Diffusion Models: Theory and Background¶

Reference materials and deep-dive documents for understanding diffusion models from first principles.

🎯 Looking for SDE Supplements?¶

Most comprehensive SDE materials are now in: notebooks/diffusion/02_sde_formulation/supplements/

8 focused supplements covering:

Forward SDE design choices (VP/VE/sub-VP)
Fokker-Planck equation and probability evolution
Dimensional analysis and units
Training loss, reverse SDEs, and more

Start here: notebooks/diffusion/02_sde_formulation/README.md

Purpose¶

This directory contains theoretical background and mathematical foundations for diffusion models. These documents complement the interactive tutorials in notebooks/diffusion/ with deeper mathematical rigor and historical context.

For learning: Start with notebooks/diffusion/ for hands-on tutorials, then return here for deeper understanding.

Documents¶

brownian_motion_tutorial.md — Comprehensive Introduction¶

Complete tutorial on Brownian motion from physical origins to diffusion models

Topics covered:

Physical origin story (Robert Brown, Einstein, Wiener)
Random walks vs Brownian motion
The four defining properties (and what they really mean)
The mysterious \(\sqrt{dt}\) scaling explained
Scaling limit: from discrete to continuous (Donsker's theorem)
Why Brownian motion powers diffusion models

When to read: After understanding basic SDEs, before diving deep into score matching

Key takeaway: Brownian motion is the universal limit of random walks and the mathematical foundation that makes diffusion models work.

brownian_motion.md — Original Notes (Archive)¶

Original Q&A-style notes on Brownian motion

Status: Archived. See brownian_motion_tutorial.md for the comprehensive rewrite.

Contents:

Random walk vs Brownian motion comparison
Scaling limit derivation
Origin story and physical interpretation

brownian_motion_QA.md — Original Q&A (Archive)¶

Original Q&A focusing on the \(\sqrt{dt}\) scaling

Status: Archived. Content integrated into brownian_motion_tutorial.md.

Contents:

Why \(dw(t) \propto \sqrt{dt} \cdot \varepsilon\)
Step-by-step explanation of variance scaling
Connection to Euler-Maruyama numerics

sde_QA.md — SDE Questions (Draft)¶

Draft Q&A on SDE concepts

Status: Draft/archive. For comprehensive SDE coverage, see notebooks/diffusion/02_sde_formulation/.

Contents:

How SDEs are solved
What models are learned
Wiener process alternatives

Note: This content overlaps with notebooks/diffusion/02_sde_formulation/sde_QA.md which is the canonical version.

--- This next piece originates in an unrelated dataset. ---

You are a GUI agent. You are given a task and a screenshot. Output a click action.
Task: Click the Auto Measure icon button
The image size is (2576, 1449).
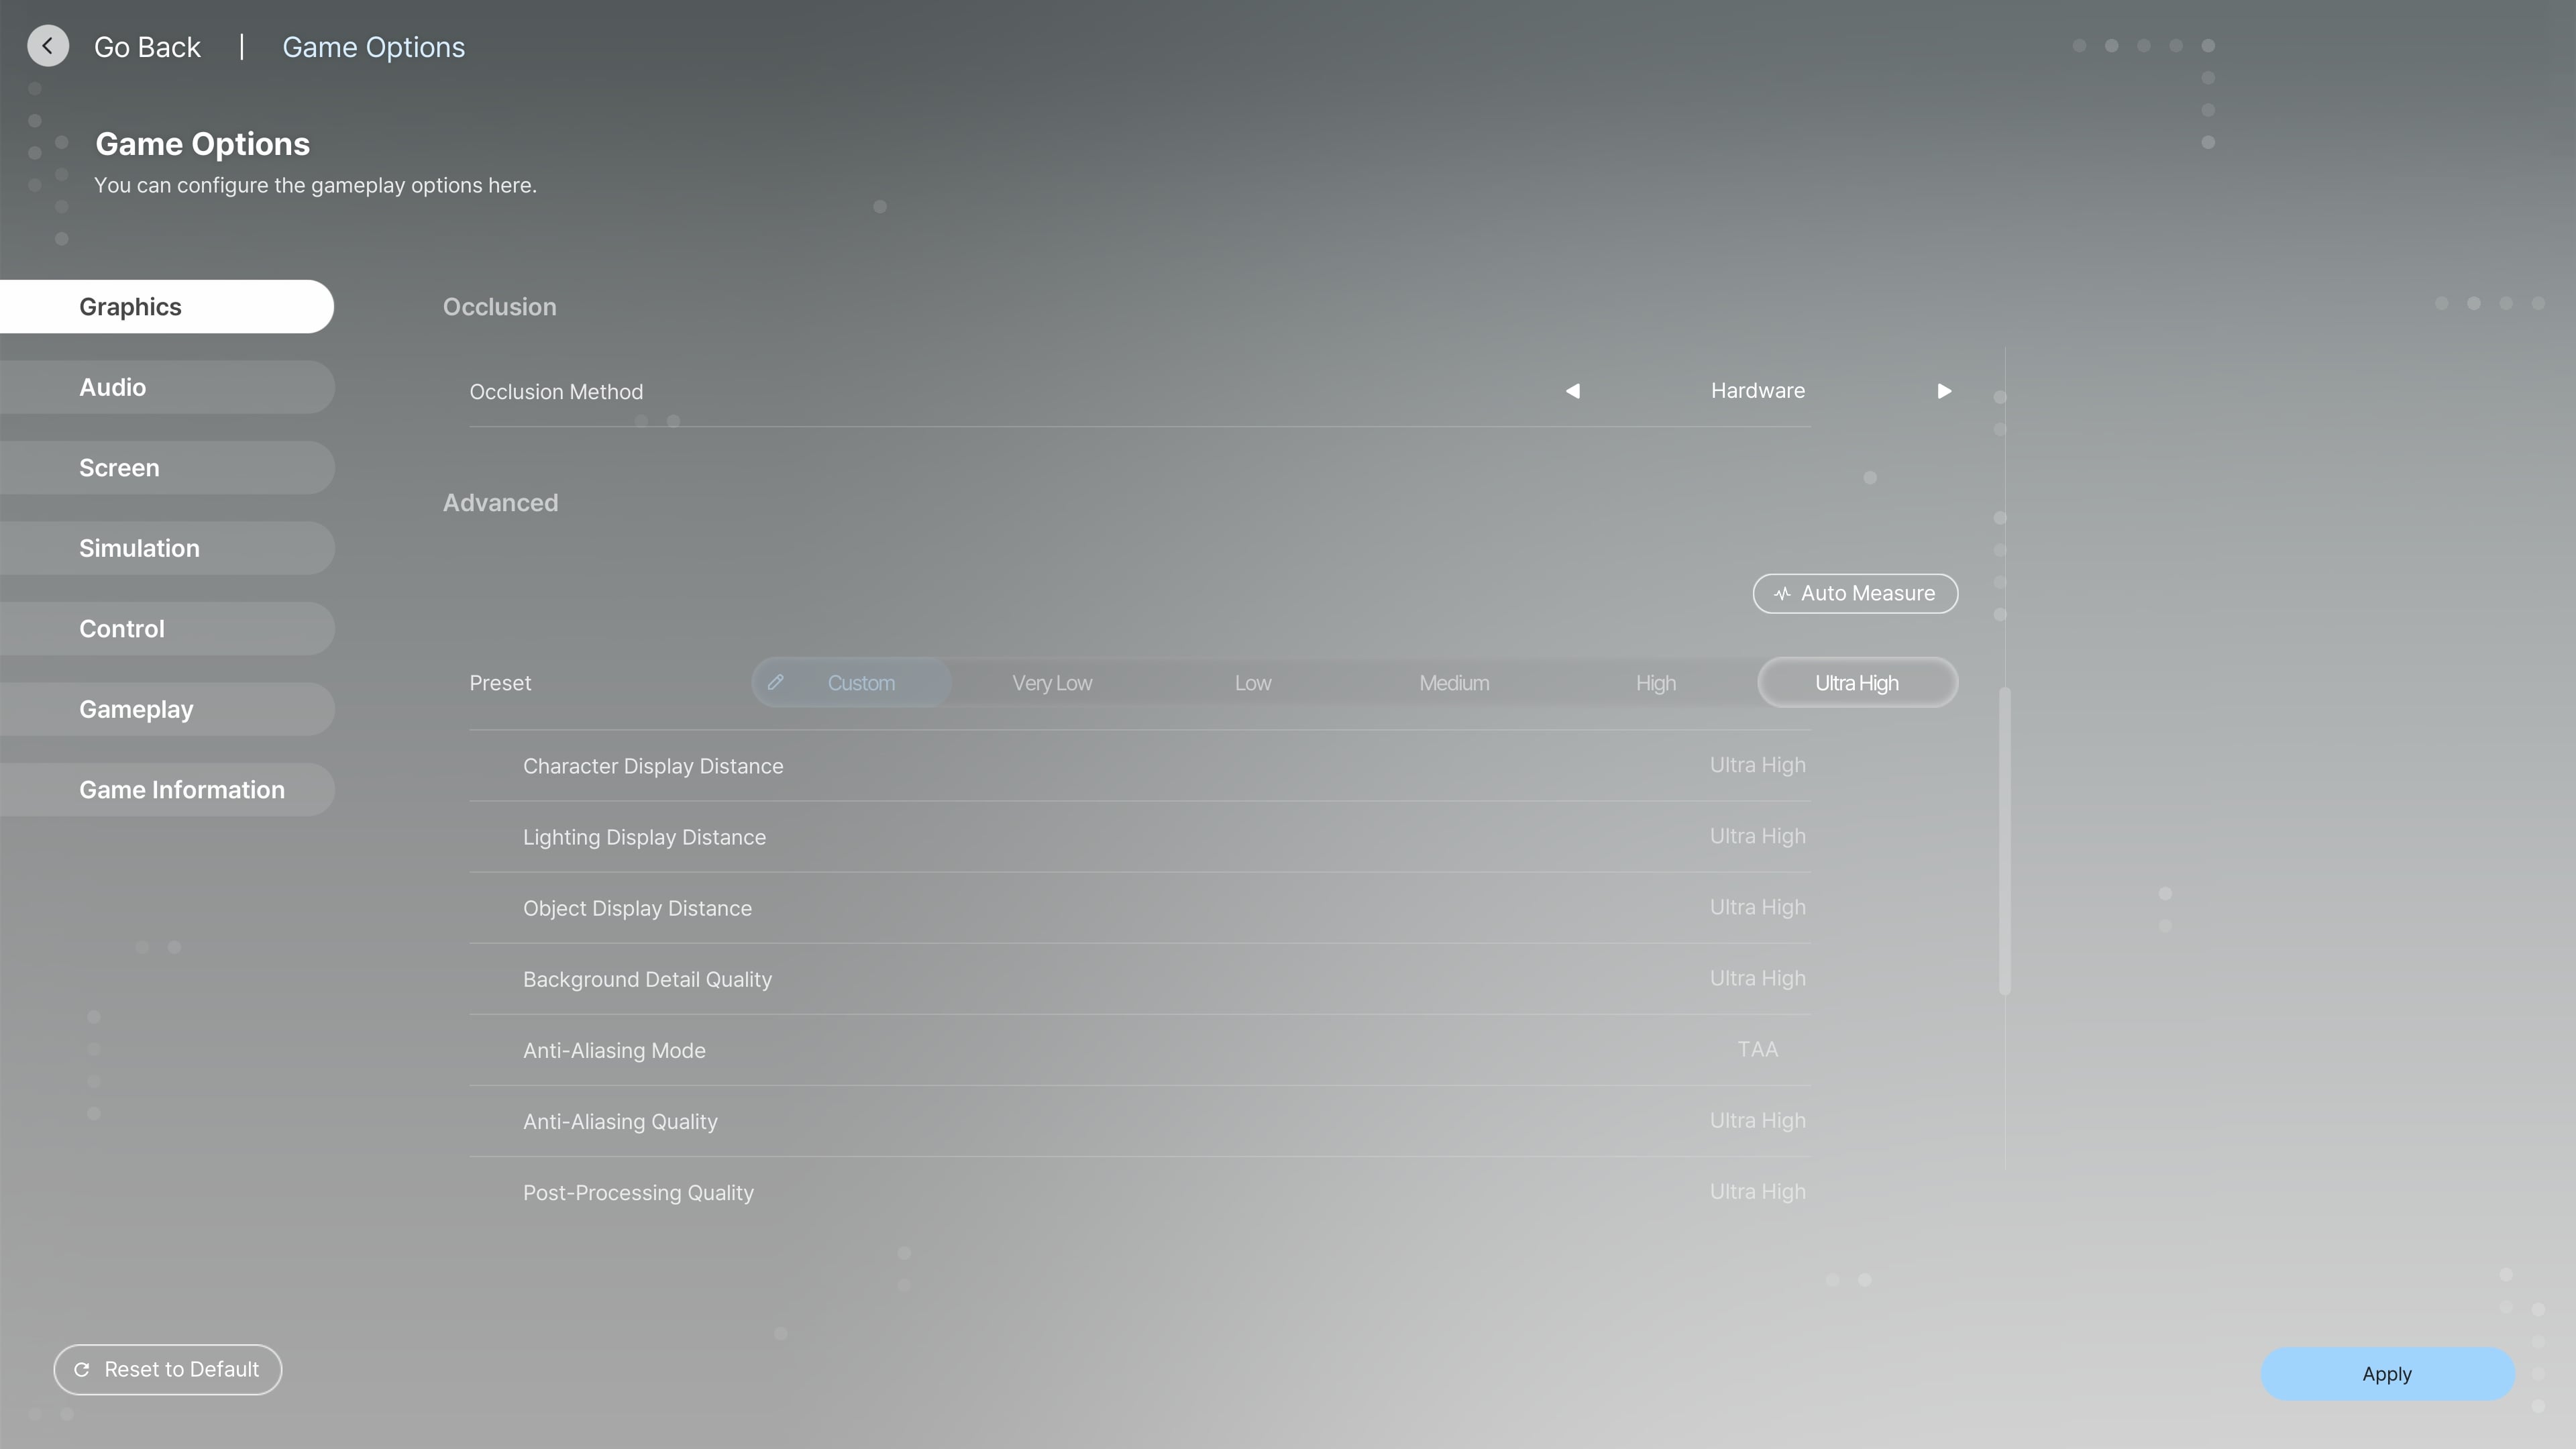pyautogui.click(x=1782, y=593)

reverse_process/ — Reverse-Time SDE Theory¶

Complete mathematical treatment of reversing diffusion processes

This directory contains the theoretical foundation for generating samples from noise in diffusion models—the reverse-time SDE and its derivation.

reverse_process/reverse_process_derivation.md — Main Derivation¶

Complete derivation of the reverse-time SDE from first principles

Topics covered:

Anderson's theorem (1982) — the mathematical key to reversing SDEs
Derivation via Fokker-Planck equation
Why the score function \(\nabla_x \log p_t(x)\) appears
Physical intuition: drift, diffusion, and effective drift
Connection to generative modeling

When to read: After understanding forward SDEs and Fokker-Planck equations

Key result: \(dx = [f(x,t) - g(t)^2 \nabla_x \log p_t(x)]\,dt + g(t)\,d\bar{w}(t)\)

reverse_process/reverse_process_example.md — Concrete Example¶

Detailed worked example: reversing a 1D Gaussian diffusion

Topics covered:

Complete setup: forward Brownian motion
Step-by-step score calculation for Gaussian
Physical interpretation of the score
Reverse SDE with explicit coefficients
Numerical verification with Python code
Why the drift points outward (paradox explained)

When to read: After reading the main derivation, for concrete intuition

Key insight: For \(p_t(x) = \mathcal{N}(0, 2Dt)\), the score is \(\nabla \log p_t = -x/(2Dt)\), which guides particles back to the origin.

reverse_process/fokker_planck_derivation.md — Fokker-Planck Equation¶

Derivation of the probability evolution equation from first principles

Topics covered:

Chapman-Kolmogorov equation
Kramers-Moyal expansion
Physical interpretation: drift vs. diffusion
Conservation laws and probability current
Examples: pure diffusion, Ornstein-Uhlenbeck
Connection to reverse SDEs

When to read: Before the reverse process derivation, as foundational background

Key result: \(\frac{\partial p_t}{\partial t} = -\nabla \cdot (f p_t) + \frac{1}{2}g^2 \nabla^2 p_t\)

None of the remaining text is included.